REQUIRED ACTION 1:
In the court programs excerpt, restate the paragraph beginning "If accepted into the IDDP Court program" as a short bulleted list that keeps its main facts.
REQUIRED ACTION 2:
Answer these questions from the court programs excerpt, marking each answer with its letter:
(a) Who assesses the suitability of applicants for the IDDP Court program?
(b) In what area are the Family Violence Court Lists located?
(c) What must offenders do to be eligible for the Family Violence Court case management program?
REQUIRED ACTION 3:
Repeat the portion of the court programs excerpt between "The courts can" and "then carried out.", inclusive.

EXCERPT TO READ:
============================================================
To be eligible to participate the individual must:

  • Have been diagnosed with an ID, CD or ASD by a suitably qualified person, or they are likely to be so diagnosed if assessed by a suitably qualified person.
  • Have entered, or be likely to enter, a plea/pleas of guilty to at least a significant proportion of their magistrate court charges.
  • Be suitable for conditional bail.
  • Consent to take part in in the IDDP Court program.

Adult Community Corrections assesses the suitability of applicants for the program. Applicants may also need to be assessed by an expert such as a psychologist or neuropsychologist, which if required will be ordered by the IDDP Court.

If accepted into the IDDP Court program, Adult Community Corrections will develop a plan in conjunction with the individual, their family and/or carer and, if applicable, guardian, the Department of Communities and any relevant service providers. The individual will be required to attend the IDDP Court as directed by the magistrate to monitor their progress on the program over a period of approximately four to six months.

Progress on the plan will be taken into account by the magistrate when sentencing the individual.

The IDDP Court is operated by a dedicated team that includes a magistrate, Senior Community Corrections Officer, duty lawyer and police prosecutor.

Family Violence Court Lists

Family Violence Court Lists are located in the Perth metropolitan area and focuses on the safety of victims and seeks to address the causal factors of an offender’s violent behaviour.

Family Violence Courts aim to break the cycle of family violence by providing the option of programs to address the offender's violent behaviour before sentencing.

The courts can produce better outcomes for victims of family violence and help reduce the damaging inter-generational and societal effects that family violence causes.

Participating in the Family Violence Court

Offenders are only eligible for the Family Violence Court case management program if they admit to their actions by pleading guilty, which demonstrates a willingness to address their behaviour.

Following a guilty plea, the dedicated Community Corrections Officer conducts further assessment to identify the offender’s level of willingness to address their behaviour and the level of risk that they pose to the victim and community.

This is carried out in a more thorough process of interviewing, harm assessment, case needs assessment and spousal assault risk assessment. Once this is completed, referrals to specialised intervention programs are then carried out.
============================================================
STUDY MATERIAL:
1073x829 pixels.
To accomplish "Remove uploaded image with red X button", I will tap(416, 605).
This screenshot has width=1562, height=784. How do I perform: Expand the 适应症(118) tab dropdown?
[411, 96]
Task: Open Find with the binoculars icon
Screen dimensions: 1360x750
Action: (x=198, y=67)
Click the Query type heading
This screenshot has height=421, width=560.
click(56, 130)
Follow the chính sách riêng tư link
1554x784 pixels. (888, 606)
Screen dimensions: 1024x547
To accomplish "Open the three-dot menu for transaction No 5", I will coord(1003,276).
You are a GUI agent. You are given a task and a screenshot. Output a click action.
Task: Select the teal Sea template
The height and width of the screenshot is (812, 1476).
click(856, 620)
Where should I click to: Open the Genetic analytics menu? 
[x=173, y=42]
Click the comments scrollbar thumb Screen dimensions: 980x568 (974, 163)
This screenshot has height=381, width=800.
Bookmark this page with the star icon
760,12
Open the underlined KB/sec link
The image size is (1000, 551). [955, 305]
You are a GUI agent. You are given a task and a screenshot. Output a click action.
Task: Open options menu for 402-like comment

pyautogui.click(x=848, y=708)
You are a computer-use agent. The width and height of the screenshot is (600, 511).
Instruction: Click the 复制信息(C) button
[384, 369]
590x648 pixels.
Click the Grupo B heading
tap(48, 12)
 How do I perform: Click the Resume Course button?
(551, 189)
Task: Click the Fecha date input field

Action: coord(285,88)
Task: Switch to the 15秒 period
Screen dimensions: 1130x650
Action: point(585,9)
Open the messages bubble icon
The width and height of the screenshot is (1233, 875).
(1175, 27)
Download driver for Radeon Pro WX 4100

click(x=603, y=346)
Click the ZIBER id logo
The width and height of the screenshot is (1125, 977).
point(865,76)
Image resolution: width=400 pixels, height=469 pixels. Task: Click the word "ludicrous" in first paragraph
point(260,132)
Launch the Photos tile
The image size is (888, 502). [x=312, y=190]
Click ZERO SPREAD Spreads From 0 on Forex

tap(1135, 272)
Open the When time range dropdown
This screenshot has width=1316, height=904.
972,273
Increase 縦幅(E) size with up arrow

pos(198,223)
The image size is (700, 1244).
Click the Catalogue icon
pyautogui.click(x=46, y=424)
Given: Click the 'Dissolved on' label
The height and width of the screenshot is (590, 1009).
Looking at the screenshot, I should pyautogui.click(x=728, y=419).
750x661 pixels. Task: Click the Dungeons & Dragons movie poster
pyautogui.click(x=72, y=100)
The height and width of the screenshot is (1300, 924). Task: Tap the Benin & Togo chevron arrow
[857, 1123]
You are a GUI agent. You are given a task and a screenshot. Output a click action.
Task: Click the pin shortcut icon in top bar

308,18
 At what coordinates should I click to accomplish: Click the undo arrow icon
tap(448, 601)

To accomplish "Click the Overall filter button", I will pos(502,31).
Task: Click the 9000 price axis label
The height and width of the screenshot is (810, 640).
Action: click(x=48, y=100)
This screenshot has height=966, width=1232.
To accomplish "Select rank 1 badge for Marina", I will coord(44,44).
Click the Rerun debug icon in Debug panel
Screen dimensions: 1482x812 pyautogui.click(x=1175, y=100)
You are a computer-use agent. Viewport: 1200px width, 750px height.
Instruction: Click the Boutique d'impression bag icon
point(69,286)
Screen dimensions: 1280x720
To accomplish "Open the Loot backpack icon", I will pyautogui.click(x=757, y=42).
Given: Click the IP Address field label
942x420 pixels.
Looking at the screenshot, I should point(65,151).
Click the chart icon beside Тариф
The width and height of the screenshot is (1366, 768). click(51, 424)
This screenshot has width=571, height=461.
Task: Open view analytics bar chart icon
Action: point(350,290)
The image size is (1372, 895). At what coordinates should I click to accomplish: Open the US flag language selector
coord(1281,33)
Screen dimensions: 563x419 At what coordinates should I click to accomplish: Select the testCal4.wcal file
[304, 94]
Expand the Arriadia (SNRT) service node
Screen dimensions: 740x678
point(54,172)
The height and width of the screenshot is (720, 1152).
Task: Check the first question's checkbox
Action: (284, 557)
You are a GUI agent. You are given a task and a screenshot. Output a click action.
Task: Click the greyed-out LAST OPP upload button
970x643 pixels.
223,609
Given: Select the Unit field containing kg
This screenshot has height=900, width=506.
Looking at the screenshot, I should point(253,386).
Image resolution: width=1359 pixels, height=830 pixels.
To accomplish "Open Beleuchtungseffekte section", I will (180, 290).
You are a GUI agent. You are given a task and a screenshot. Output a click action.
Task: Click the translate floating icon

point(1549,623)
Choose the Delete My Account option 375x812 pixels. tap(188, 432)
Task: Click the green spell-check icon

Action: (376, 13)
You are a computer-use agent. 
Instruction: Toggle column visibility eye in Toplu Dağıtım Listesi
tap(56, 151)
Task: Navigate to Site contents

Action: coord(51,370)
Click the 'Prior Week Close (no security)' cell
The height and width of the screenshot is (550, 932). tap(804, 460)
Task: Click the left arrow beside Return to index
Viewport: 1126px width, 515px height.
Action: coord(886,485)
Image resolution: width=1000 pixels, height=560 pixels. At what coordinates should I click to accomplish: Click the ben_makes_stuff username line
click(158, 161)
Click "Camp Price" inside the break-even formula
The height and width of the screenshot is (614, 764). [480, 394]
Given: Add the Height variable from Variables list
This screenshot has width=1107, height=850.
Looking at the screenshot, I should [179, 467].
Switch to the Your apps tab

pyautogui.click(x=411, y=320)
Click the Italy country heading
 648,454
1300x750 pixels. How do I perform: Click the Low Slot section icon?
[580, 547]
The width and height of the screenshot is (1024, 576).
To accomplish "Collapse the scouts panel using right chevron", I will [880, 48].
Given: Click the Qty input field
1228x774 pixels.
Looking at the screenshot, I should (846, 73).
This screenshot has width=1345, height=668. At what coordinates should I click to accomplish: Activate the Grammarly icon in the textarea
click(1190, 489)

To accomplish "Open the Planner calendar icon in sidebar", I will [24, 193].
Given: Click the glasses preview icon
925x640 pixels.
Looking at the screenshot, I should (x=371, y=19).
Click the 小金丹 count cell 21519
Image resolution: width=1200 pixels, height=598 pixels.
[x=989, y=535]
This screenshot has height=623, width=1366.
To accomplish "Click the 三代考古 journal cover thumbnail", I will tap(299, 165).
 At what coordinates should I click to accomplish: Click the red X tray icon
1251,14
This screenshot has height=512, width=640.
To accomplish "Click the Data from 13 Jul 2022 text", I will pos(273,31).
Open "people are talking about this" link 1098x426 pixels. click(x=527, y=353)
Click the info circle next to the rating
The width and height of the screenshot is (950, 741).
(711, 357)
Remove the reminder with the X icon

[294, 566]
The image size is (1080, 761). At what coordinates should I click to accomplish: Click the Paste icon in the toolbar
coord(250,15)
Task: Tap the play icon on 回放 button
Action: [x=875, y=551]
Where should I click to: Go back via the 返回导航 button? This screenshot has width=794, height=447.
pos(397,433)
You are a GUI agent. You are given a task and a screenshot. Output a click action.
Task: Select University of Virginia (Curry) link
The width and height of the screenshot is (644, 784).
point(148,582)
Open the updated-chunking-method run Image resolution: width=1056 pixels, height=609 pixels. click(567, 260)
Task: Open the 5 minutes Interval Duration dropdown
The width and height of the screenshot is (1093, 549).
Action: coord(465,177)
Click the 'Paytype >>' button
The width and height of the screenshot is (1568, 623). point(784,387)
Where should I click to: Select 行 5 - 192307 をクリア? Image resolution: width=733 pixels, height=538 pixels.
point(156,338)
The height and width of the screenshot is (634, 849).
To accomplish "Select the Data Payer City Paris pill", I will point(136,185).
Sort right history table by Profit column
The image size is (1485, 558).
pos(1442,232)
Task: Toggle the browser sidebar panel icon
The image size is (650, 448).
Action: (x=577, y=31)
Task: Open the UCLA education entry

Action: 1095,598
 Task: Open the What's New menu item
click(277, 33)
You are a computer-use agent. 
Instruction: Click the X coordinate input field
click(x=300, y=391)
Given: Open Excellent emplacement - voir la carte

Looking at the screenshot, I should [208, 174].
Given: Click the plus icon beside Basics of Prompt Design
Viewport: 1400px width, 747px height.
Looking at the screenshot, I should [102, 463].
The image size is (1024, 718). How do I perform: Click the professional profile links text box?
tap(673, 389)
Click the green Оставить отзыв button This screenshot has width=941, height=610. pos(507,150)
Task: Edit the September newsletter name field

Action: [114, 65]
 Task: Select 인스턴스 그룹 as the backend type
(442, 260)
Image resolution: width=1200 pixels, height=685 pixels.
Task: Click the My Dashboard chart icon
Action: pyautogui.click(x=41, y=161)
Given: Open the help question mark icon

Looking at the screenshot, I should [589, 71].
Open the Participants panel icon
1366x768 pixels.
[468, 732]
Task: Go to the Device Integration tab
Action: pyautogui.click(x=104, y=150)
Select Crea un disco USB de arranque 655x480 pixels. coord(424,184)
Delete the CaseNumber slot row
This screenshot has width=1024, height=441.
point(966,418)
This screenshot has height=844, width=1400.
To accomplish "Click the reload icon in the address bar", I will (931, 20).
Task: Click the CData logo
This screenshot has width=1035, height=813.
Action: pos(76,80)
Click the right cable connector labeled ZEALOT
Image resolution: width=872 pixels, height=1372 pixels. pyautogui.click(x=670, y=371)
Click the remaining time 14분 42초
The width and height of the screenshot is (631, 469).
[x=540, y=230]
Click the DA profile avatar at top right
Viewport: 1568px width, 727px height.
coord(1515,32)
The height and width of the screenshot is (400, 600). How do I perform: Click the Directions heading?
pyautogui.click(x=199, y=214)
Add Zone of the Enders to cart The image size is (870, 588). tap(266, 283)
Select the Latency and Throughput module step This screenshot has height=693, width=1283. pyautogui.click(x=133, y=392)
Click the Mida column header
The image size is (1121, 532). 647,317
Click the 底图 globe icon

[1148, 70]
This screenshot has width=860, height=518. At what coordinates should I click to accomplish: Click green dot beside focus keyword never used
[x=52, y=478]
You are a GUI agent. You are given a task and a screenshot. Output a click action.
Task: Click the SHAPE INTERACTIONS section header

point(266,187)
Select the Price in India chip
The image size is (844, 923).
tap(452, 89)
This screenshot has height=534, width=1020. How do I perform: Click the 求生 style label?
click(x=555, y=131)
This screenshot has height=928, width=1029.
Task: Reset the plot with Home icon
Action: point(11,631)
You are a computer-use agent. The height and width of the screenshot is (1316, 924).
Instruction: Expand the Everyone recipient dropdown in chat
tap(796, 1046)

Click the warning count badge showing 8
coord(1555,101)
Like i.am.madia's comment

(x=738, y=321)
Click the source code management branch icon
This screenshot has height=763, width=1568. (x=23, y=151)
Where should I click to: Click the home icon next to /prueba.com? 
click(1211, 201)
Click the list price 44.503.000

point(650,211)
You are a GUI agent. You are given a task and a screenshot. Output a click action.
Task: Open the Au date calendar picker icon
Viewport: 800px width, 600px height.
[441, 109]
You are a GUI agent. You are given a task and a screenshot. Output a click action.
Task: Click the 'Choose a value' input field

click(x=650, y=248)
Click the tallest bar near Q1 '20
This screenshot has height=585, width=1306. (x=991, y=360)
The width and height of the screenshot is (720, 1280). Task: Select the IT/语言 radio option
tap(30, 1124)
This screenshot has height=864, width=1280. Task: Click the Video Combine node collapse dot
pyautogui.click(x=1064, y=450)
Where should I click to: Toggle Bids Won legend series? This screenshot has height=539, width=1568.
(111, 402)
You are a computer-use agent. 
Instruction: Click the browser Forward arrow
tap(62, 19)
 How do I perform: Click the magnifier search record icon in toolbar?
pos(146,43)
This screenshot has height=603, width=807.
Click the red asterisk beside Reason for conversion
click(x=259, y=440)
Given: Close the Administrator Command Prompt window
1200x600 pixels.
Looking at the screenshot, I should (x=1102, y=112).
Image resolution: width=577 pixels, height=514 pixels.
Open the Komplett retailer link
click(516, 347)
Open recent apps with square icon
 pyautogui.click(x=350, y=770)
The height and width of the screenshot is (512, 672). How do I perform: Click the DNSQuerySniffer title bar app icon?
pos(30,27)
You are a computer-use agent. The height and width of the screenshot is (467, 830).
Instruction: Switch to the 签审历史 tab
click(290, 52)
============================================================
OUTPUT 1:
- Adult Community Corrections develops a plan with the individual, their family and/or carer, any guardian, the Department of Communities and relevant service providers.
- The individual attends the IDDP Court as the magistrate directs so that progress can be monitored.
- The program lasts approximately four to six months.

OUTPUT 2:
(a) Adult Community Corrections.
(b) The Perth metropolitan area.
(c) Admit to their actions by pleading guilty.

OUTPUT 3:
The courts can produce better outcomes for victims of family violence and help reduce the damaging inter-generational and societal effects that family violence causes.

Participating in the Family Violence Court

Offenders are only eligible for the Family Violence Court case management program if they admit to their actions by pleading guilty, which demonstrates a willingness to address their behaviour.

Following a guilty plea, the dedicated Community Corrections Officer conducts further assessment to identify the offender’s level of willingness to address their behaviour and the level of risk that they pose to the victim and community.

This is carried out in a more thorough process of interviewing, harm assessment, case needs assessment and spousal assault risk assessment. Once this is completed, referrals to specialised intervention programs are then carried out.